Yes you can. The same way Wikipedia (or, way back when, a paper encyclopedia) can be used for research but you have to verify everything with other sources because it is known there are errors and deficiencies in such sources. Or using outsourced dev resource (meat-based outsourced devs can be as faulty as an LLM, some would argue sometimes more so) without reviewing their code before implemeting it in production.
Should they also ban them from talking to people as sources of information, because people can be misinformed or actively lie, rather than instead insisting that information found from such sources be sense-checked before use in an article?
Personally I barely touch LLMs at all (at some point this is going to wind up DayJob where they think the tech will make me more efficient…) but if someone is properly using them as a different form of search engine, or to pick out related keywords/phrases that are associated with what they are looking for but they might not have thought of themselves, that would be valid IMO. Using them in these ways is very different from doing a direct copy+paste of the LLM output and calling it a day. There is a difference between using a tool to help with your task and using a tool to be lazy.
> it's company policy not to burn everything to the ground!
The flamethrower example is silly hyperbole IMO, and a bad example anyway because everywhere where potentially dangerous equipment is actually made available for someone's job you will find policies exactly like this. Military use: “we gave them flamethrowers for X and specifically trained them not to deploy them near civilians, the relevant people have been court-martialled and duly punished for the burnign down of that school”. Civilian use: “the use of flamethrowers to initiate controlled land-clearance burns must be properly signed-off before work commences, and the work should only be signed of to be performed by those who have been through the full operation and safety training programs or without an environmental risk assessment”.
“Even then, AI output is never treated as an authoritative source. Everything must be verified.”
I believe this policy can never result in a positive outcome. The policy implicitly suggests that verification means taking shortcuts and letting fabrications slip through in the name of "efficiency", with the follow-up sentence existing solely so that Ars won't take accountability for enabling such a policy but instead place the blame entirely on the reporters it told to take shortcuts.
You still need to verify it, but "find the right things to read in the first place" is often a time intensive process in itself.
(You might, at that point, argue that "what if LLM fails to find a key article/paper/whatever", which I think is both a reasonable worry, and an unreasonable standard to apply. "What if your google search doesn't return it" is an obvious counterpoint, and I don't think you can make a reasonable argument that you journalists should be forced to cross-compare SERPs from Google/Bing/DuckDuckGo/AltaVista or whatever.)
With that said, a good RAG solution would come with metadata to point to where it was sourced from.

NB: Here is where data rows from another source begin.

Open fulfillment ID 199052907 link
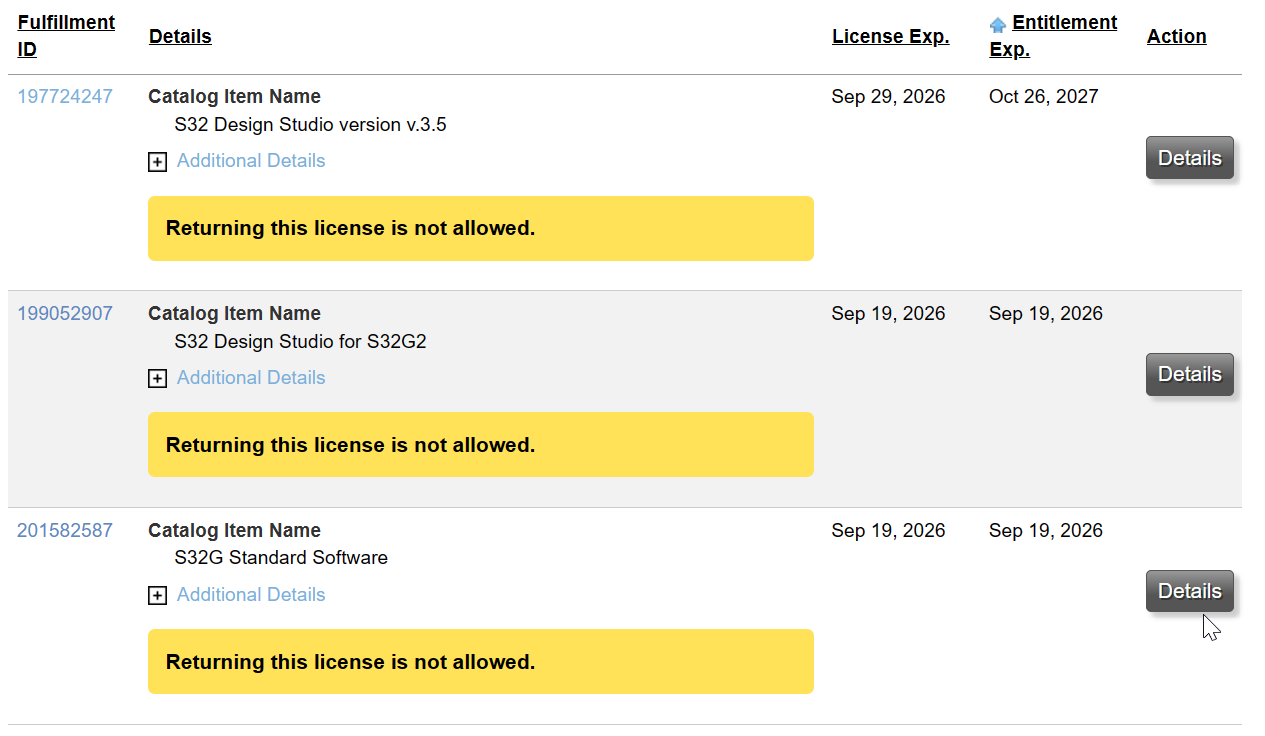Image resolution: width=1265 pixels, height=736 pixels. (65, 313)
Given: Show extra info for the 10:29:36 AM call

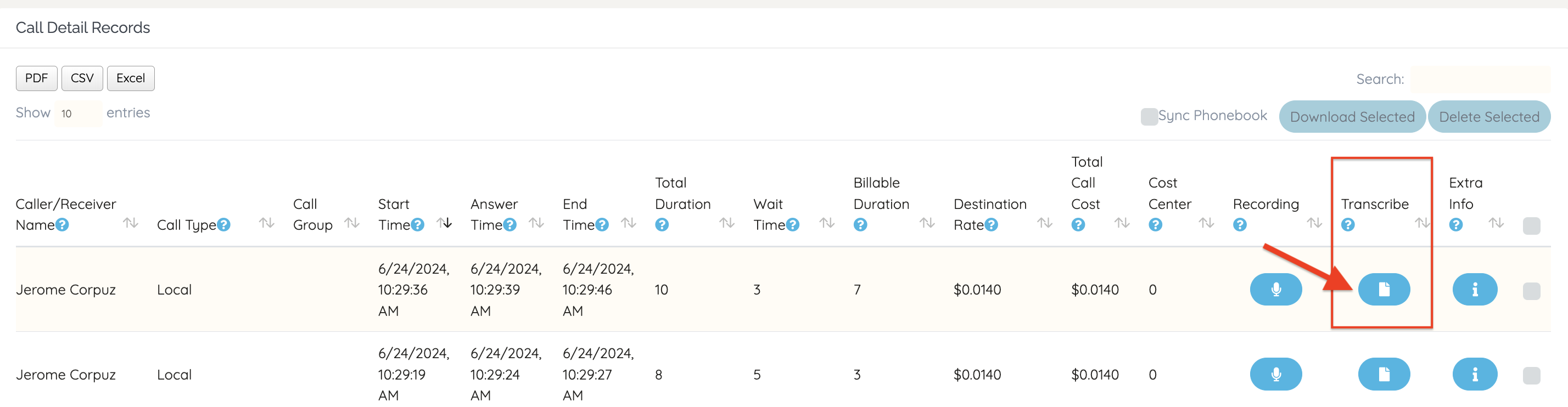Looking at the screenshot, I should (x=1474, y=290).
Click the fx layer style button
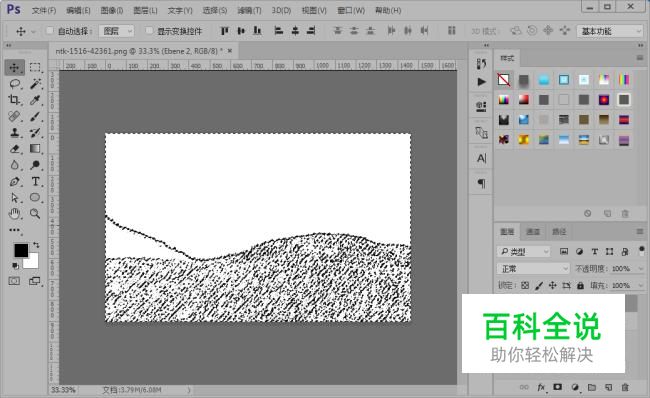 pos(541,387)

We've got to be careful to not let the perfect be the enemy of the good.
I'm not an LLM enthusiast, but I think you have actually compare it against what the alternative would really be. If you give the journalist a haystack but insufficient time to manually search it properly, they're going to have to take some shortcut. And using an LLM and verifying everything is probably better than randomly sampling documents at random or searching for keywords.
You can use Google to find you results reinforcing your belief that the earth is flat too; but we don't condemn Google as a helpful tool during research.
If you trust whatever the LLM spits out unconditionally, that's sorta on you. But they _can_ be helpful when treated as research assistants, not as oracles.
that's much easier than manually extracting the needle yourself
Sometimes you have a weak hunch that may take hours to validate. Putting an LLM to doing the preliminary investigation on that can be fruitful. Particularly if, as if often the case, you don't have a weak hunch, but a small basket of them.
You still need to check the junk you dig up using the metal detector.
I get where you're coming from (I'm learning more and more over time that every sentence or line of code I "trust" an AI with, will eventually come back to bite me), but this is too absolutist. Really, no positive result, ever, in any context? We need more nuanced understanding of this technology than "always good" or "always bad."
Didn't one of the magazine's editors share the byline?
Everything occurred exactly as predicted.
I think you are perhaps stuck in 2023?
What failed was extracting verbatim quotes, not summarizing.
If you want an LLM to do verbatim anything, it has to be a tool call. So I’m not surprised.
I don't know what you've been doing, but the summaries I get from my LLMs have been rather accurate.
And in any event, summaries are just that - summaries.
They don't need to be 100% accurate. Demanding that is unreasonable.
If an intern was routinely making up stuff in the summaries they provided to their bosses, they'd be let go.